Editorial: Affordability is key to access to contraception
In the 50 years since Griswold vs. Connecticut — in which the U.S. Supreme Court struck down a Connecticut law banning contraception for married couples — the right to birth control for all has become a cornerstone of women’s healthcare and reproductive freedom. But making it affordable to all women has not been easy. It wasn’t until 2000 that employers who offered prescription drug coverage were compelled to cover prescription birth control as well. More recently, despite protests from Republicans and religious groups, the contraceptive mandate in the Affordable Care Act was enacted, requiring all insurers to cover birth control with no co-pay.
Now there are new efforts to make it easier for some oral contraceptives to be to be sold over the counter, like aspirin, rather than by prescription only. Wouldn’t that guarantee the most accessibility? Theoretically, yes, but not if women are stuck buying it without benefit of insurance. Consider Senate Bill 1438, introduced by U.S. Sens. Kelly Ayotte (R-N.H.) and Cory Gardner (R-Colo.).
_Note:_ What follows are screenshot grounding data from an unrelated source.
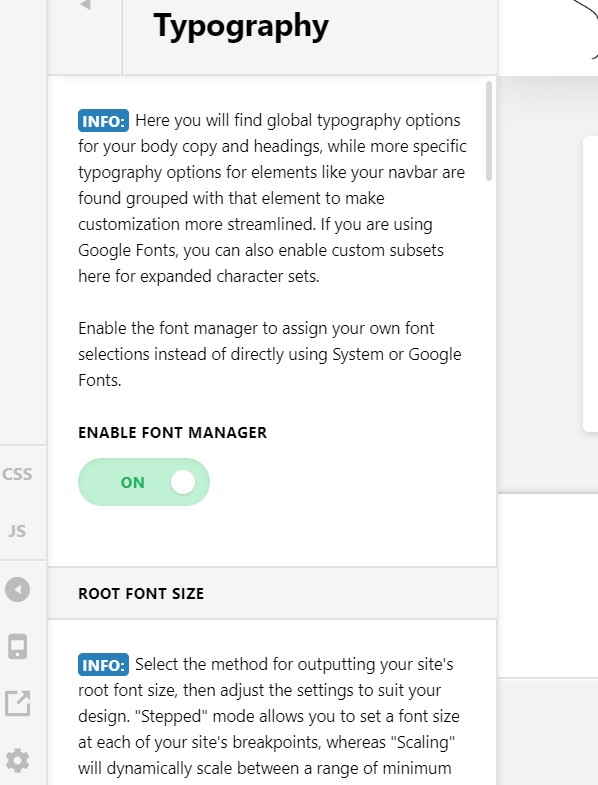Open the settings gear icon
The height and width of the screenshot is (785, 598).
pos(18,760)
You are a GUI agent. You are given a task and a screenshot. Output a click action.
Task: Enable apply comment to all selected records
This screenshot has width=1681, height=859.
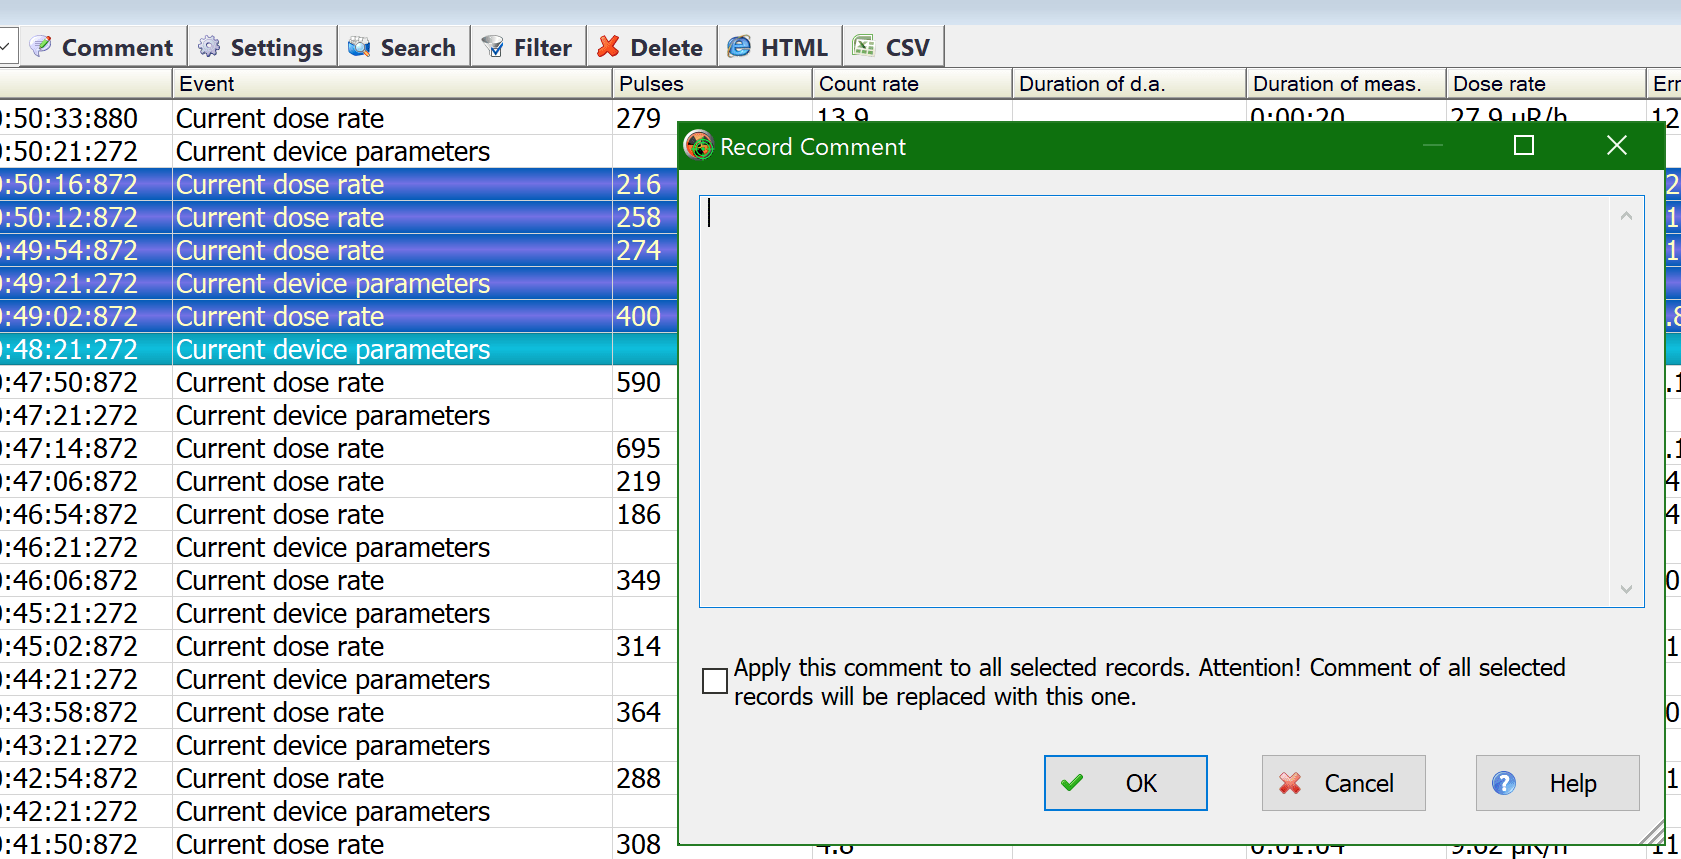[x=715, y=681]
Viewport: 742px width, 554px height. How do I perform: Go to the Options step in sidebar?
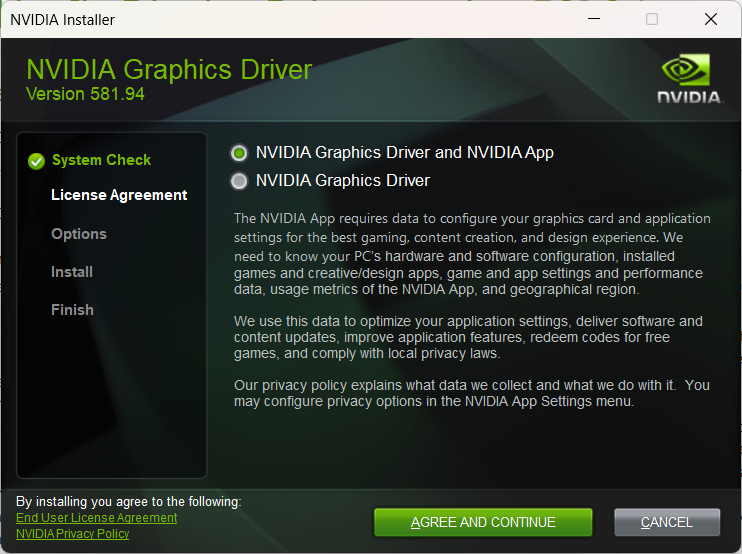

That bill would incentivize drug companies to apply to the Food and Drug Administration for permission to make their prescription contraceptives available over the counter by giving the drugs priority review and waiving the fee to apply. The bill would also repeal the Affordable Care Act’s ban on using a flexible spending account for over the counter medications.
All that sounds great. There’s just one big problem. Only prescription drugs must be covered by insurers under the Affordable Care Act. There is no such requirement for over-the-counter medications. Many women — if not all — would find themselves paying out of pocket for contraception after not having to pay anything for it under the Affordable Care Act.
Opponents of the bill, including the Planned Parenthood Action Fund and the American Congress of Obstetricians and Gynecologists, have pointed out that birth control isn’t really accessible unless it’s affordable. And without insurance, oral contraceptives can cost as much as $600 a year. Furthermore, the bill would bar anyone younger than 18 from purchasing the pills over the counter (although they could still get them with a doctor’s prescription).
The better alternative is Senate Bill 1532, just introduced by Sen. Patty Murray (D-Wash.). It calls for the continuation of complete insurance coverage of any oral contraceptive after it goes from prescription to over the counter. It would not set an age requirement for purchase.
The American College of Obstetricians and Gynecologists said in 2012 that oral contraceptives are safe enough to be available over the counter. Not only are they likely to decrease unintended pregnancy rates, but they carry lower medical risks than pregnancy and have fewer side effects than many medicines already available over the counter at grocery stores. The group does not believe the drugs should be kept from users younger than 18.
The Senate would be smart to pass the Murray bill. If the FDA approves making oral contraceptives available over the counter, Congress should continue to require insurers to cover its cost.